Altman reportedly believes OpenAI will ship 100 million devices “faster than any company has ever shipped 100 million of something new before”.
He has also reportedly suggested to staff that acquiring io could add $1.55 trillion ($US1 trillion) in value to OpenAI, although the timeline on that prediction is unclear.
Given the predictions, some sceptisim about OpenAI's products was “to be expected”, said CCS Insight chief analyst Ben Wood, who also suggested it “would be foolish to bet against Sir Jony [Ive], given his remarkable track record of designing products that disrupt a market”.
“Furthermore, the business model that Mr Altman has outlined for the device, where subscribers to ChatGPT would ‘just get mailed a new computer’, is intriguing and plays strongly to the trend of a connected device as a service,” he wrote in a blog post.
“And there’s no question that OpenAI would love to have a direct relationship with its customers rather than delivering services to devices made or powered by Apple, Google, Microsoft and others.
“To compete effectively with these device-makers in the long term, OpenAI needs to augment its strength in large language models with user and contextual data — an area where the large platform companies have a huge head start.”
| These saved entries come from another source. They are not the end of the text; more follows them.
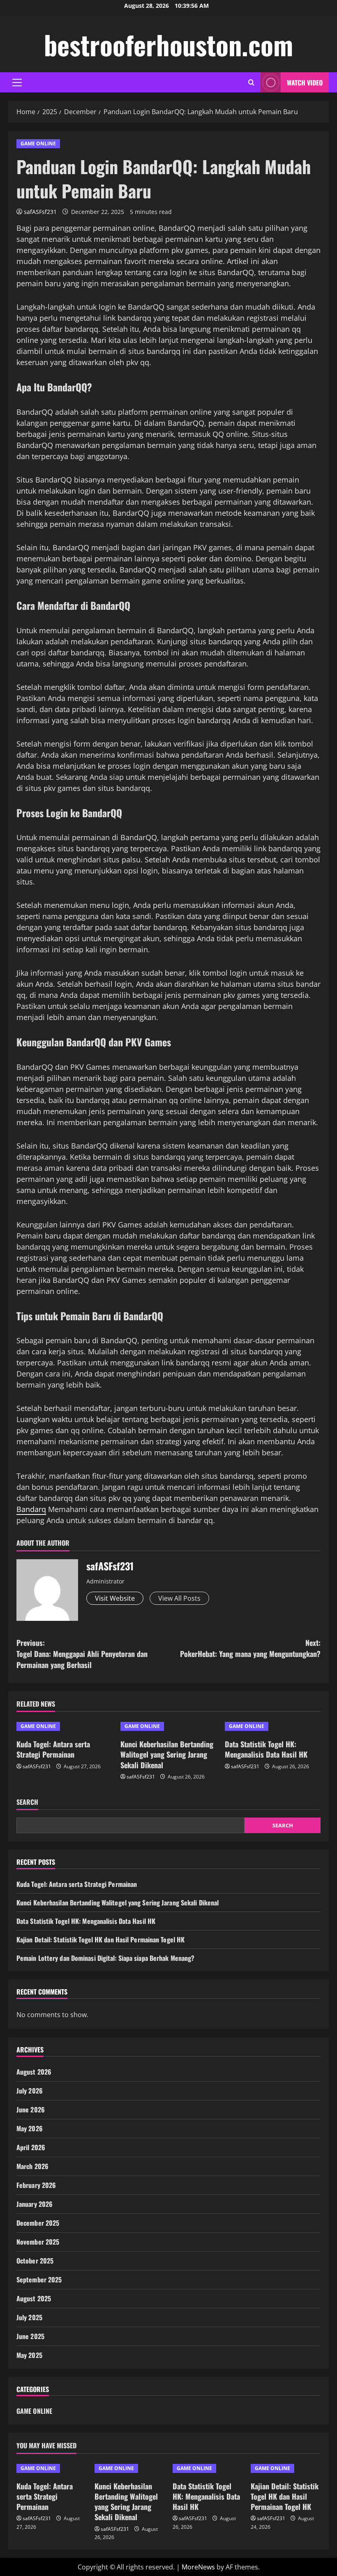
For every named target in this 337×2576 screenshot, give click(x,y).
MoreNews (198, 2566)
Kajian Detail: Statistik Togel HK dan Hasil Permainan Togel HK (100, 1939)
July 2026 (29, 2091)
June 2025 (30, 2336)
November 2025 (37, 2242)
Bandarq (31, 1509)
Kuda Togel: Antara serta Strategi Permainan (53, 1749)
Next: (250, 1648)
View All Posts (179, 1598)
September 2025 (39, 2279)
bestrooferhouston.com (168, 44)
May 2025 (29, 2355)
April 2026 (30, 2147)
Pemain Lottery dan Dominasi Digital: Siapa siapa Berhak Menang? (105, 1958)
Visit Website (115, 1598)
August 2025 (33, 2298)
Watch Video (305, 82)
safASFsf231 (40, 212)
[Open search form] (251, 82)
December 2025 (37, 2223)
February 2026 (36, 2185)
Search (27, 1802)
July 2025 (29, 2317)
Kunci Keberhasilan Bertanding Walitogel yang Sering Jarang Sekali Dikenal (166, 1754)
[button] (17, 82)
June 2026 (30, 2109)
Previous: (82, 1653)
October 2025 (34, 2261)
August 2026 (33, 2072)
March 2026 (32, 2166)
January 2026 (34, 2204)
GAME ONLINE (38, 143)
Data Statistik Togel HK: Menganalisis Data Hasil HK (266, 1749)
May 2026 (29, 2128)
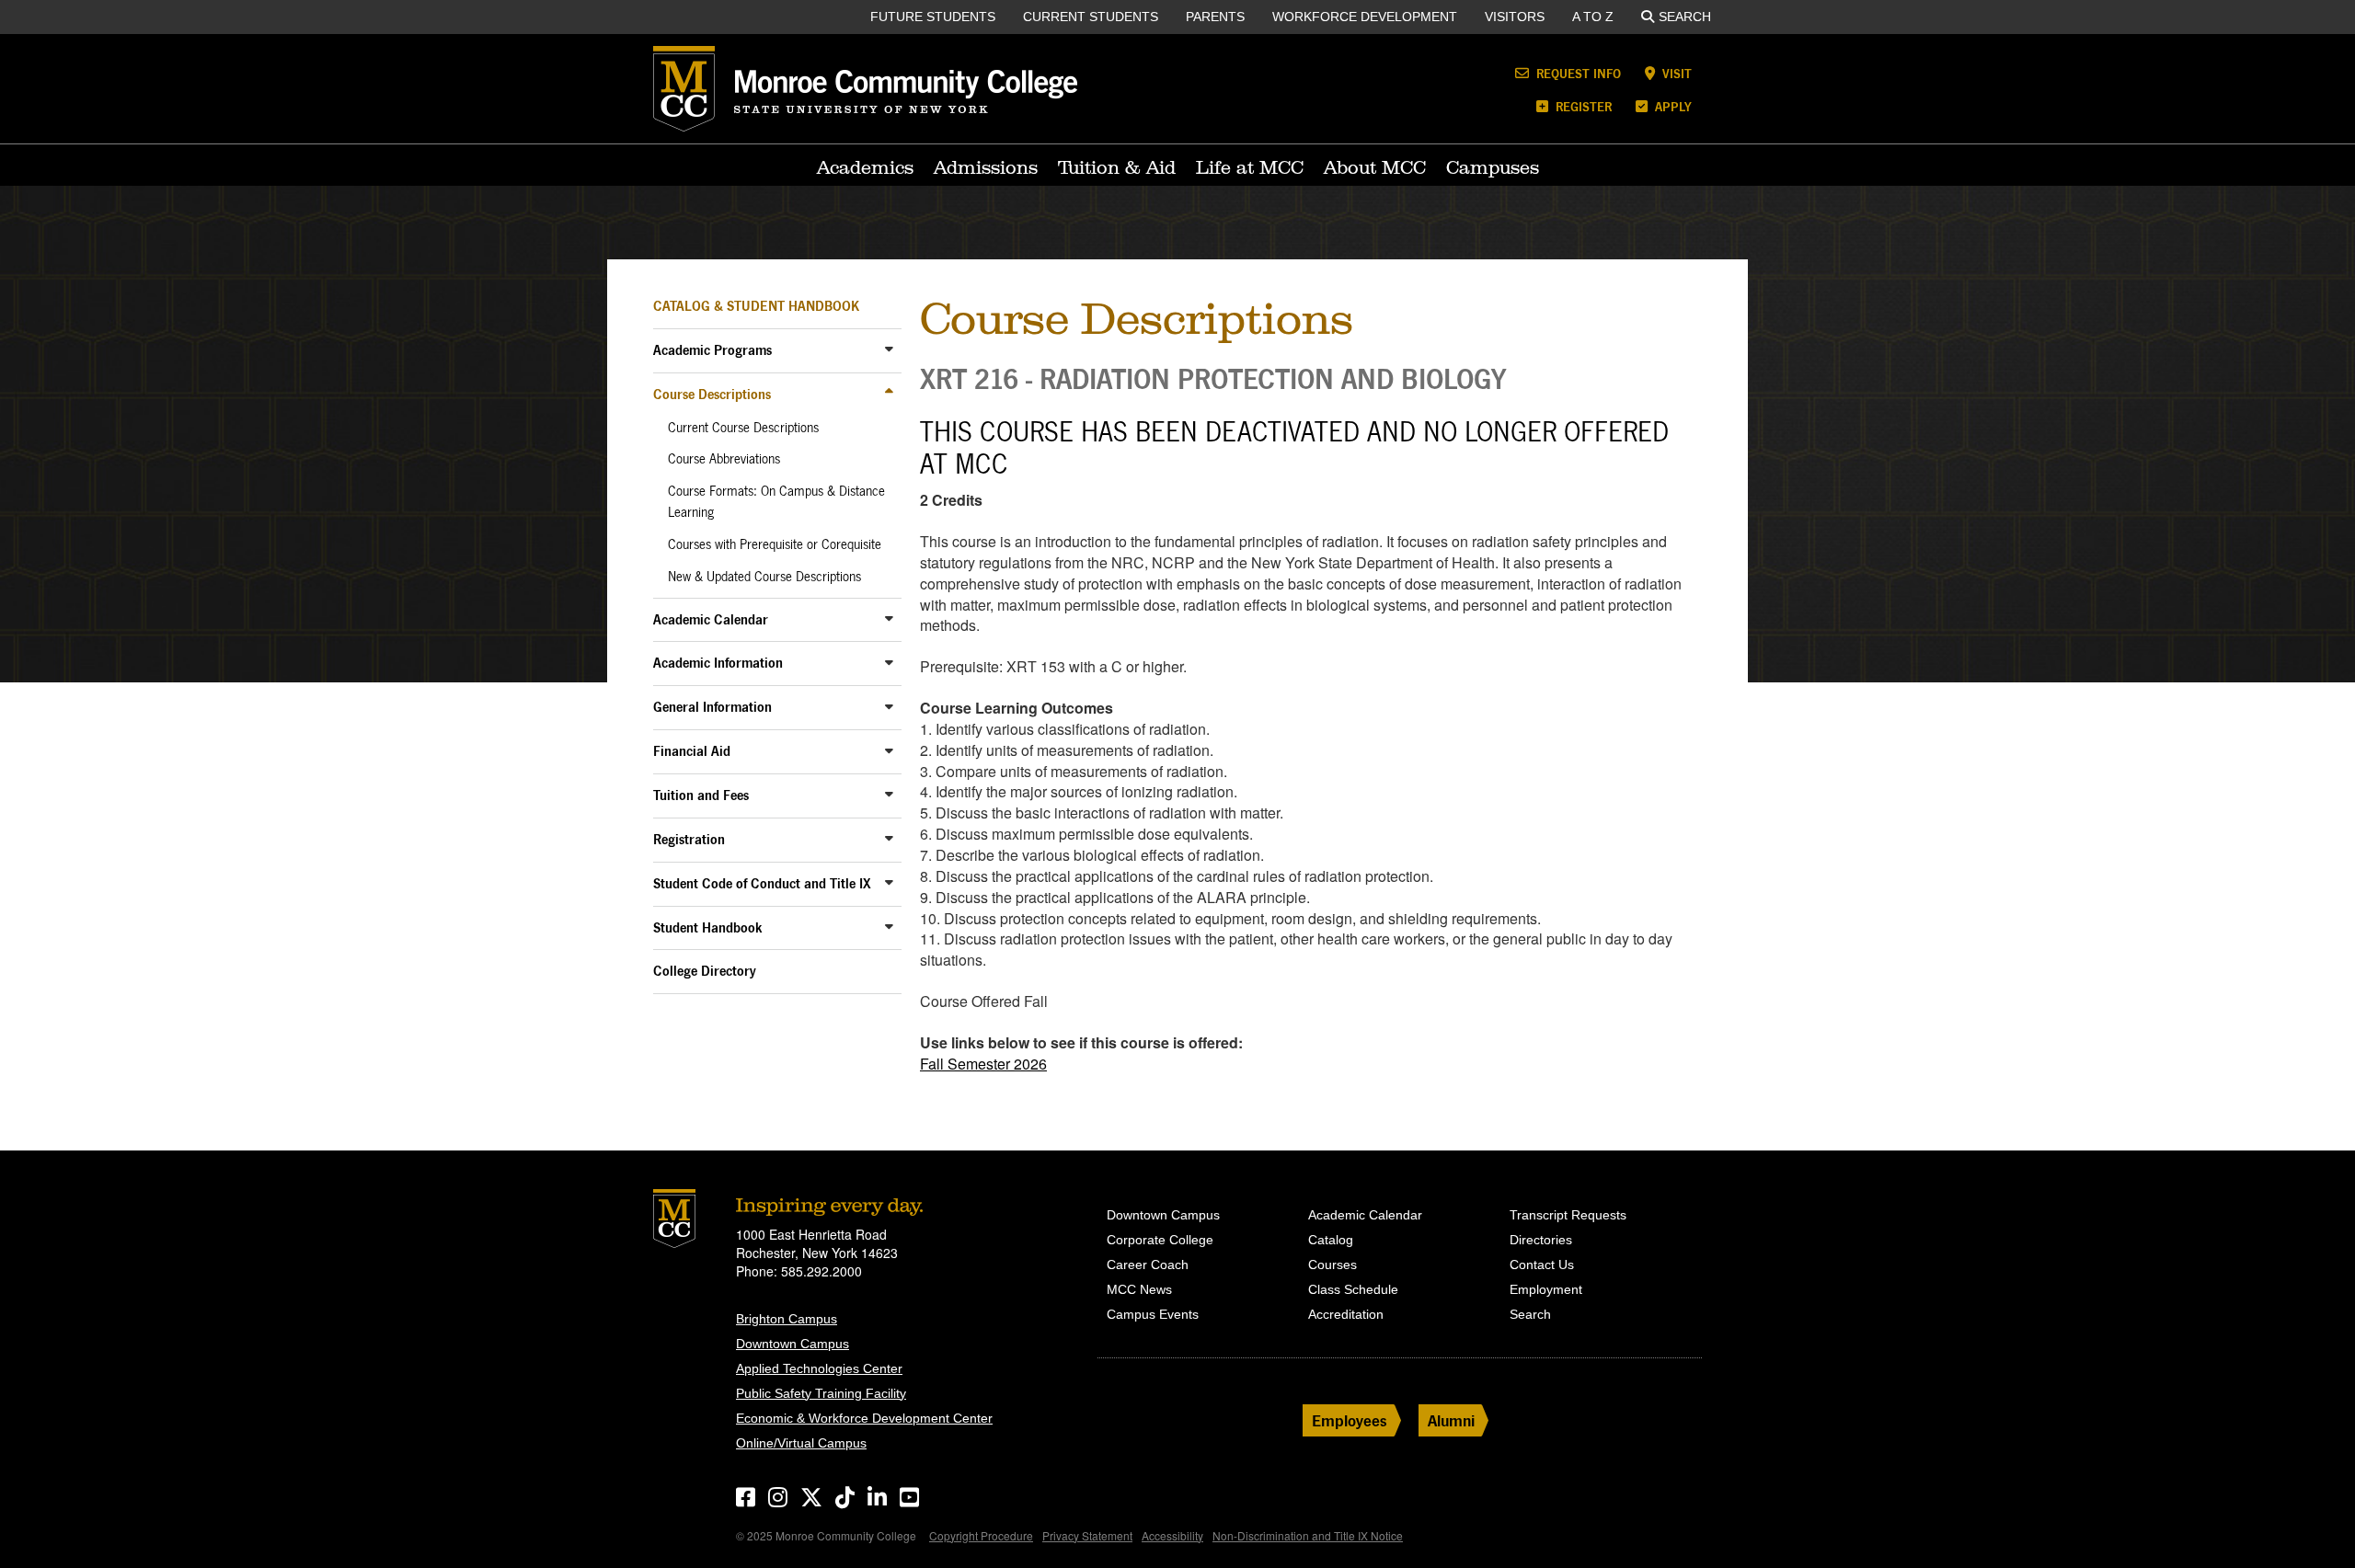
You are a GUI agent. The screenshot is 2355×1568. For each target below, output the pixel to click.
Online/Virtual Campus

There’s more where that came from
Ive and Altman have confirmed OpenAI is working on “a family of AI products” and “a new generation of AI-powered computers”, suggesting the company is planning a pipeline of new devices in the coming years.
"AI integrated into real-world applications, often termed ‘physical AI’, is widely recognised as the next critical trend,” said Kuo.
“While the success of the Jony Ive-OpenAI partnership remains uncertain, it clearly aligns with this trend.”
Altman clearly sees future devices as a way to maintain OpenAI's customer base and allow its users to more deeply integrate generative AI — and namely ChatGPT — into their lives.
He said his team’s mission involved creating devices which would “let people use AI to create all sorts of wonderful things” in the future.